• [TASK BRIEF]: An identical copy of all the entries is the required result.

[Collected data entries]

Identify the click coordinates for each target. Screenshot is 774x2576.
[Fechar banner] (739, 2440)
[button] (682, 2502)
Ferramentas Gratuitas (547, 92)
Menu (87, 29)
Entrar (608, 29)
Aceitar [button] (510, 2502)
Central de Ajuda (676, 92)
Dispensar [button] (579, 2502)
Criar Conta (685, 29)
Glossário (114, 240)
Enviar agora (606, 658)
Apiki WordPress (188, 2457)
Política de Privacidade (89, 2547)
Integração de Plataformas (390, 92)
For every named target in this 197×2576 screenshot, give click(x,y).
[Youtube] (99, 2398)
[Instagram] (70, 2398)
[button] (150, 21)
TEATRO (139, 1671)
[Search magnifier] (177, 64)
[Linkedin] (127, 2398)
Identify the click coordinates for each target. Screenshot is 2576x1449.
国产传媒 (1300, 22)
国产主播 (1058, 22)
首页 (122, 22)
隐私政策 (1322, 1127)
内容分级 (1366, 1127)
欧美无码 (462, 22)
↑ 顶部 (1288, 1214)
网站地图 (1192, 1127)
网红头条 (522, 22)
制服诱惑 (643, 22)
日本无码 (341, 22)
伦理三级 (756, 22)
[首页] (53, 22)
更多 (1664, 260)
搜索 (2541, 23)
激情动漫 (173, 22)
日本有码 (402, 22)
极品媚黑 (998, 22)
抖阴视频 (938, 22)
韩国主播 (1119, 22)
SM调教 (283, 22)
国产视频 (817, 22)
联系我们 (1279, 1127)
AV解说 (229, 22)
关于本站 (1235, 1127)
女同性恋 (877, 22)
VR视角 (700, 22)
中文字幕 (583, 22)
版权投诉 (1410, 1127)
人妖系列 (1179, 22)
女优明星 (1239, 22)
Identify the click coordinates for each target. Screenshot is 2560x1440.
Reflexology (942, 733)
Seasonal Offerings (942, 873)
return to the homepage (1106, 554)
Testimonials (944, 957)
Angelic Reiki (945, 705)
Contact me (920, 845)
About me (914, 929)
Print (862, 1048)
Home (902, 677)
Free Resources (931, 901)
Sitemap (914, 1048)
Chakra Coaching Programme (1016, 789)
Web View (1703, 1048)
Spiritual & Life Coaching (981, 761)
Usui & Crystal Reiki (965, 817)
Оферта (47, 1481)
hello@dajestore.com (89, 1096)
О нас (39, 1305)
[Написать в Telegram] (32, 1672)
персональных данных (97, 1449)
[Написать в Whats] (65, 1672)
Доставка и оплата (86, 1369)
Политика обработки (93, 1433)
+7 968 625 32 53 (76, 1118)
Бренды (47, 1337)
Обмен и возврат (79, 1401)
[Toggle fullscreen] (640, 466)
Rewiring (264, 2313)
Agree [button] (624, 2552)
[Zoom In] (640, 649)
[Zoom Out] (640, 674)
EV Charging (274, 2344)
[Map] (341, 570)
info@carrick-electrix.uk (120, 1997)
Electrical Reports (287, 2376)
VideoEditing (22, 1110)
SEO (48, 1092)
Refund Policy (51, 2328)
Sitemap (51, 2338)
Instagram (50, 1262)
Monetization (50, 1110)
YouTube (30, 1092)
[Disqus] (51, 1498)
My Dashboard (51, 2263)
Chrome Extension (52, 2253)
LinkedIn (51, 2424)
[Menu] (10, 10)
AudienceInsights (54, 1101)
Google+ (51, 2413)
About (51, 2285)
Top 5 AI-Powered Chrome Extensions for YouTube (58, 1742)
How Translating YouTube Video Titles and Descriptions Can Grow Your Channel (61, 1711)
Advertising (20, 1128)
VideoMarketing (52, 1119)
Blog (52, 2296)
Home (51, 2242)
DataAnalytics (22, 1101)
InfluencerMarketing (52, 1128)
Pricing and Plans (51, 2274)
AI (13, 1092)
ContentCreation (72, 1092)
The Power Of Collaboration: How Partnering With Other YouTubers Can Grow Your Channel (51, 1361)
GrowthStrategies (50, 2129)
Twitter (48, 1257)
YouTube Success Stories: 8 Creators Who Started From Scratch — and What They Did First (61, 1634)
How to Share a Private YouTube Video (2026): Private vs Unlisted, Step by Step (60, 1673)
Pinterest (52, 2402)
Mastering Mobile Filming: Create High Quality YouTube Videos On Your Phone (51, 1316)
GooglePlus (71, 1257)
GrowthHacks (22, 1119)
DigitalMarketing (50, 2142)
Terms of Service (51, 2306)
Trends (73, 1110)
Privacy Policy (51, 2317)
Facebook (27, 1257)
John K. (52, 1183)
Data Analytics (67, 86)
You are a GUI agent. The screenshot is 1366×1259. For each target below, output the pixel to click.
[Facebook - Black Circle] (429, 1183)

• [ANSWER BELOW]:
Identify the click coordinates for each target. Screenshot is 774x2576.
[Fechar banner] (739, 2440)
[button] (682, 2502)
Ferramentas Gratuitas (547, 92)
Menu (87, 29)
Entrar (608, 29)
Aceitar [button] (510, 2502)
Central de Ajuda (676, 92)
Dispensar [button] (579, 2502)
Criar Conta (685, 29)
Glossário (114, 240)
Enviar agora (606, 658)
Apiki WordPress (188, 2457)
Política de Privacidade (89, 2547)
Integração de Plataformas (390, 92)
For every named target in this 197×2576 screenshot, give click(x,y).
[Youtube] (99, 2398)
[Instagram] (70, 2398)
[button] (150, 21)
TEATRO (139, 1671)
[Search magnifier] (177, 64)
[Linkedin] (127, 2398)
Identify the click coordinates for each target. Screenshot is 2576x1449.
国产传媒 (1300, 22)
国产主播 (1058, 22)
首页 (122, 22)
隐私政策 (1322, 1127)
内容分级 (1366, 1127)
欧美无码 (462, 22)
↑ 顶部 (1288, 1214)
网站地图 (1192, 1127)
网红头条 (522, 22)
制服诱惑 (643, 22)
日本无码 (341, 22)
伦理三级 (756, 22)
[首页] (53, 22)
更多 (1664, 260)
搜索 (2541, 23)
激情动漫 (173, 22)
日本有码 (402, 22)
极品媚黑 (998, 22)
抖阴视频 (938, 22)
韩国主播 (1119, 22)
SM调教 (283, 22)
国产视频 (817, 22)
联系我们 (1279, 1127)
AV解说 (229, 22)
关于本站 (1235, 1127)
女同性恋 (877, 22)
VR视角 (700, 22)
中文字幕 (583, 22)
版权投诉 (1410, 1127)
人妖系列 (1179, 22)
女优明星 (1239, 22)
Identify the click coordinates for each target. Screenshot is 2560x1440.
Reflexology (942, 733)
Seasonal Offerings (942, 873)
return to the homepage (1106, 554)
Testimonials (944, 957)
Angelic Reiki (945, 705)
Contact me (920, 845)
About me (914, 929)
Print (862, 1048)
Home (902, 677)
Free Resources (931, 901)
Sitemap (914, 1048)
Chakra Coaching Programme (1016, 789)
Web View (1703, 1048)
Spiritual & Life Coaching (981, 761)
Usui & Crystal Reiki (965, 817)
Оферта (47, 1481)
hello@dajestore.com (89, 1096)
О нас (39, 1305)
[Написать в Telegram] (32, 1672)
персональных данных (97, 1449)
[Написать в Whats] (65, 1672)
Доставка и оплата (86, 1369)
Политика обработки (93, 1433)
+7 968 625 32 53 (76, 1118)
Бренды (47, 1337)
Обмен и возврат (79, 1401)
[Toggle fullscreen] (640, 466)
Rewiring (264, 2313)
Agree [button] (624, 2552)
[Zoom In] (640, 649)
[Zoom Out] (640, 674)
EV Charging (274, 2344)
[Map] (341, 570)
info@carrick-electrix.uk (120, 1997)
Electrical Reports (287, 2376)
VideoEditing (22, 1110)
SEO (48, 1092)
Refund Policy (51, 2328)
Sitemap (51, 2338)
Instagram (50, 1262)
Monetization (50, 1110)
YouTube (30, 1092)
[Disqus] (51, 1498)
My Dashboard (51, 2263)
Chrome Extension (52, 2253)
LinkedIn (51, 2424)
[Menu] (10, 10)
AudienceInsights (54, 1101)
Google+ (51, 2413)
About (51, 2285)
Top 5 AI-Powered Chrome Extensions for YouTube (58, 1742)
How Translating YouTube Video Titles and Descriptions Can Grow Your Channel (61, 1711)
Advertising (20, 1128)
VideoMarketing (52, 1119)
Blog (52, 2296)
Home (51, 2242)
DataAnalytics (22, 1101)
InfluencerMarketing (52, 1128)
Pricing and Plans (51, 2274)
AI (13, 1092)
ContentCreation (72, 1092)
The Power Of Collaboration: How Partnering With Other YouTubers Can Grow Your Channel (51, 1361)
GrowthStrategies (50, 2129)
Twitter (48, 1257)
YouTube Success Stories: 8 Creators Who Started From Scratch — and What They Did First (61, 1634)
How to Share a Private YouTube Video (2026): Private vs Unlisted, Step by Step (60, 1673)
Pinterest (52, 2402)
Mastering Mobile Filming: Create High Quality YouTube Videos On Your Phone (51, 1316)
GooglePlus (71, 1257)
GrowthHacks (22, 1119)
DigitalMarketing (50, 2142)
Terms of Service (51, 2306)
Trends (73, 1110)
Privacy Policy (51, 2317)
Facebook (27, 1257)
John K. (52, 1183)
Data Analytics (67, 86)
You are a GUI agent. The screenshot is 1366×1259. For each target below, output the pixel to click.
[Facebook - Black Circle] (429, 1183)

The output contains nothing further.